It is not unusual to read many structs of the same type: reading
arrays, iterating a list or some other container. The underlying
symbolic information and methods to access struct members are the same
for all such structs; to improve the performance we use
subStructResult as a metaclass to cache and share such common
data.
Another special case are anonymous structs. Assuming that we have the following definition in C:
struct A {
int a;
struct {
char c;
int i;
void *ptr;
} embedded;
}
how do we cache information for embedded struct without a name? As all StructResult instances for this type share the same data via its metaclass, we generate a fake name(tag) for this embedded struct and cached it.
Earlier versions of PyKdump generated these fake names based on object id, so that these names were cryptic and did not help when seen in post-mortem traceback.
Recently (Jan 2021) this has been changed in the following way: fake tag is constructed using parent struct name, offset and field name. For example, if C-definition is:
struct request {
struct list_head queuelist;
union {
struct __call_single_data csd;
u64 fifo_time;
};
Old representation:
struct request {
struct list_head queuelist;
union fake-140050365204096 {
struct __call_single_data csd;
u64 fifo_time;
} ;
but now we will see:
struct request {
struct list_head queuelist;
struct request:16->union {
struct __call_single_data csd;
u64 fifo_time;
} ;
Another unusual feature of implementation is that we do not differentiate between struct and simple struct pointer (one star), that is, similar Python objects will for:
struct A a;
struct A *ptra;
(the only difference will be in address).
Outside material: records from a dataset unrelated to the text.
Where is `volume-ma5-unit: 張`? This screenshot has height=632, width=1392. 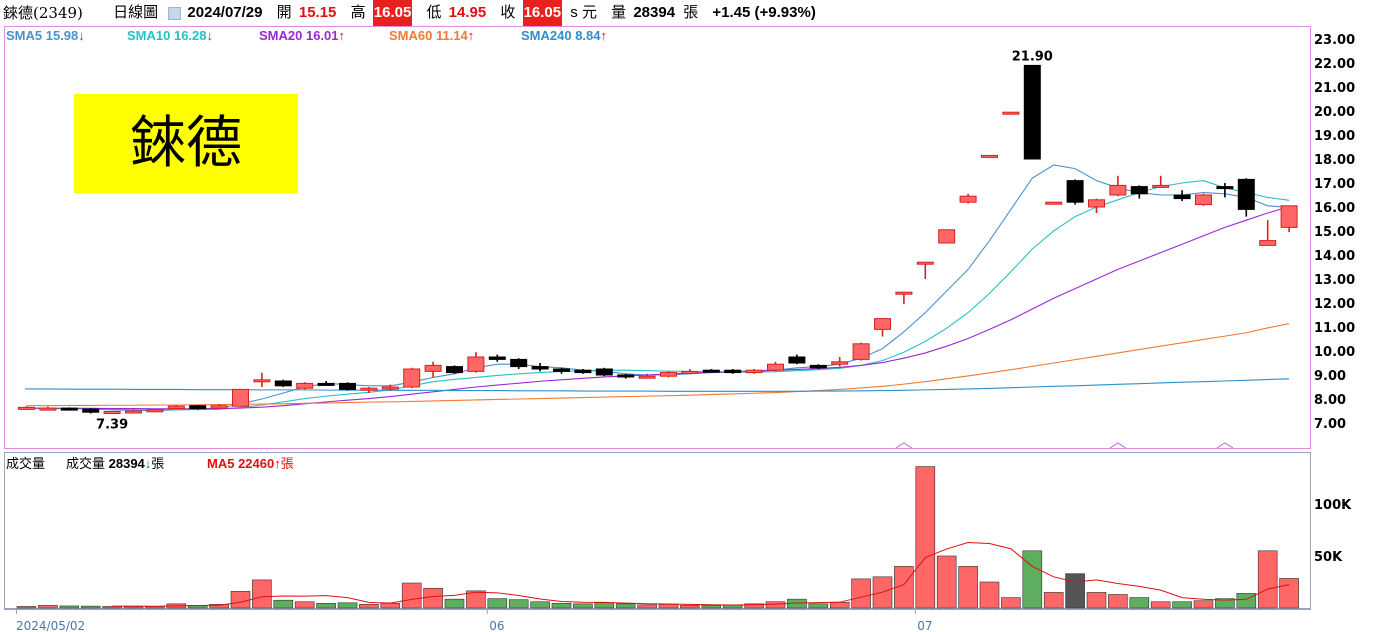 volume-ma5-unit: 張 is located at coordinates (287, 464). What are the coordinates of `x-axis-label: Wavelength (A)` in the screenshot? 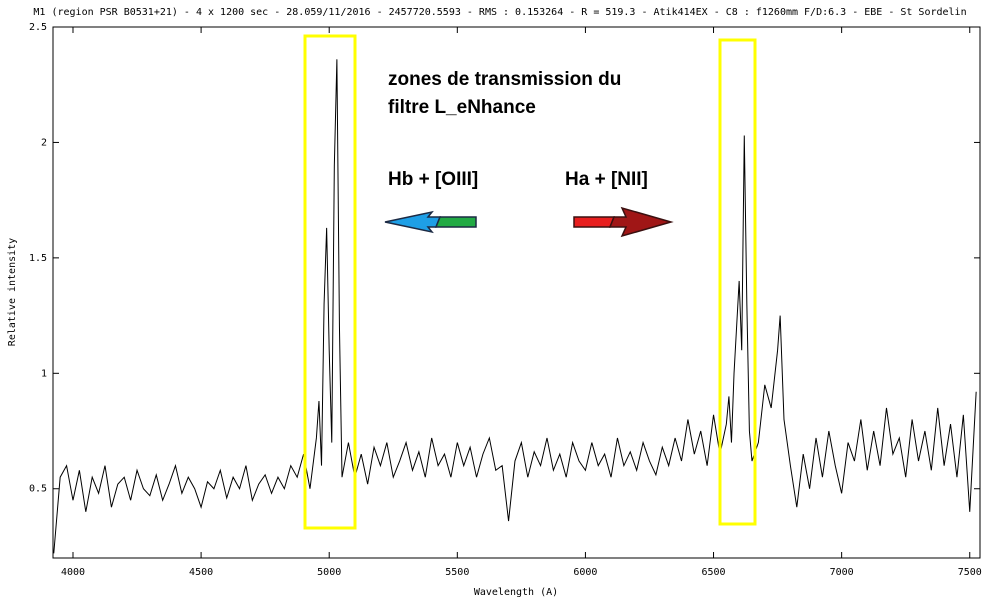 It's located at (516, 592).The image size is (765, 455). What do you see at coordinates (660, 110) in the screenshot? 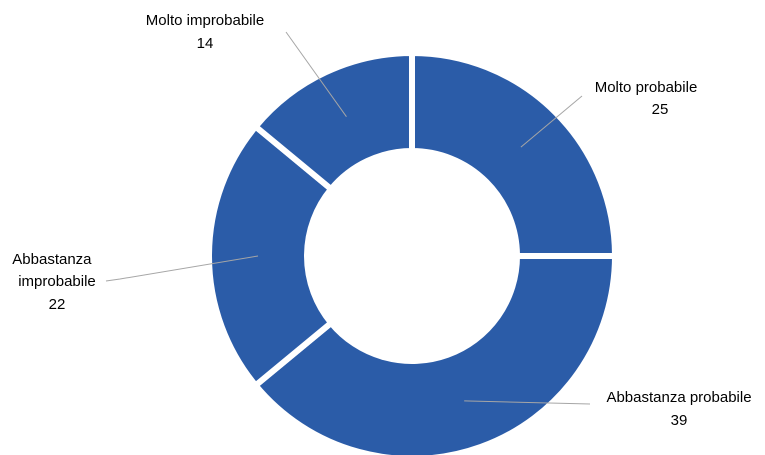
I see `slice-value-molto-probabile: 25` at bounding box center [660, 110].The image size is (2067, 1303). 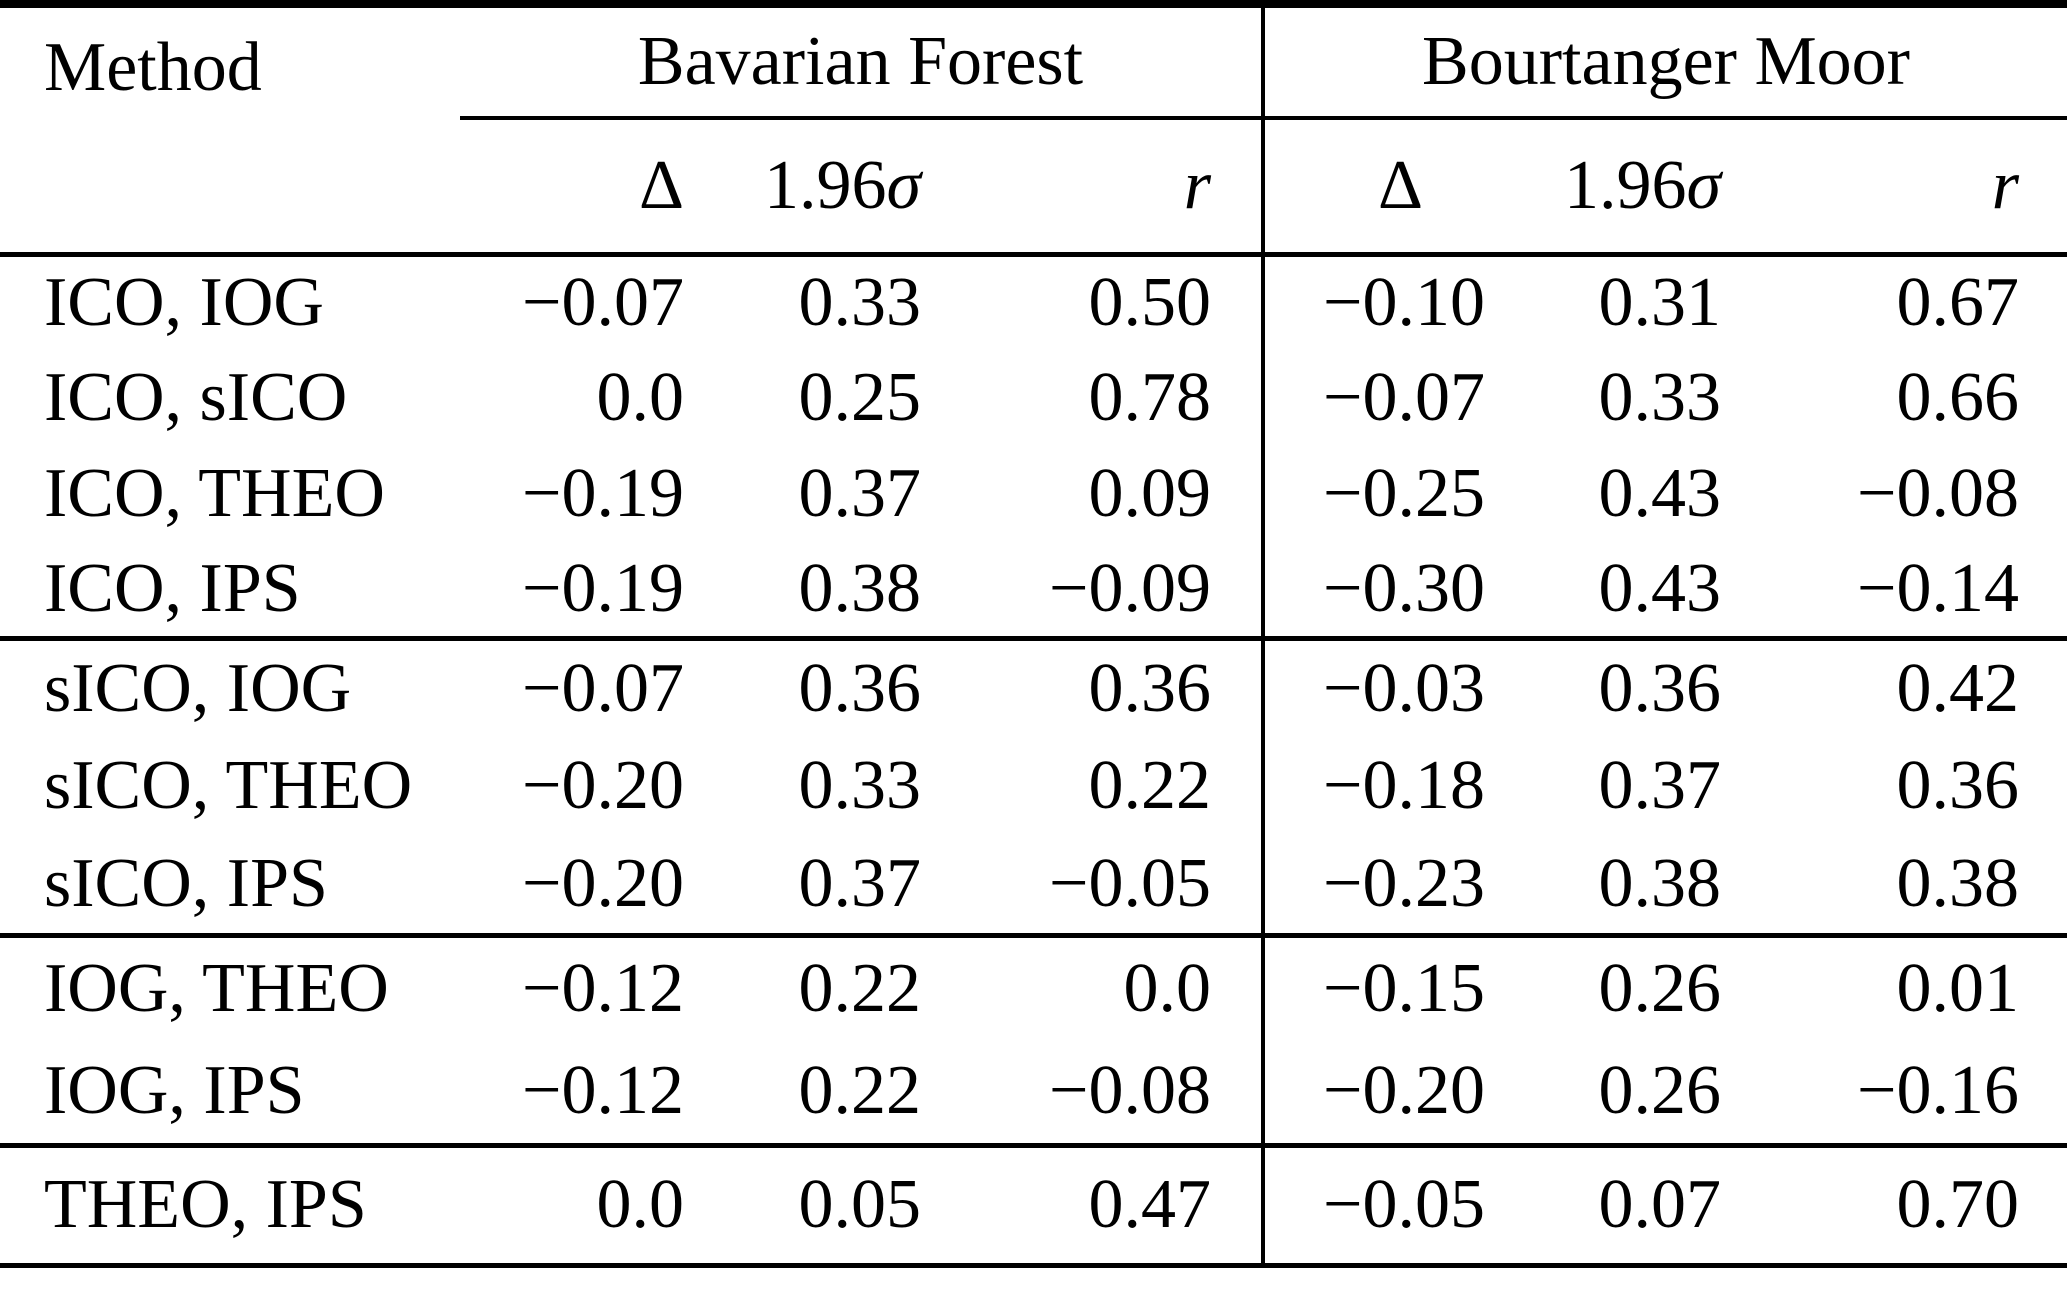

This is necessary for
mapping C dereferences (both dor . and arrow -> operators) to
Python (just dot . operator).
So instead of a->b.c->d in C we can use just a.b.c.d in
Python. This is more than adequate in 99% of all cases. As
StructResult is implemented as subclass of int and integer
value represents its address, you can check whether it is NULL (0)
before trying to dereference.
StructResult is a subclass of int and can be used
in arithmetical context, it implements pointer arithmetic according to
C standard, namely:
(p+i) points to addr + sizeof(stype)*i
p[i] is equivalent to (p+i)
where stype is struct type.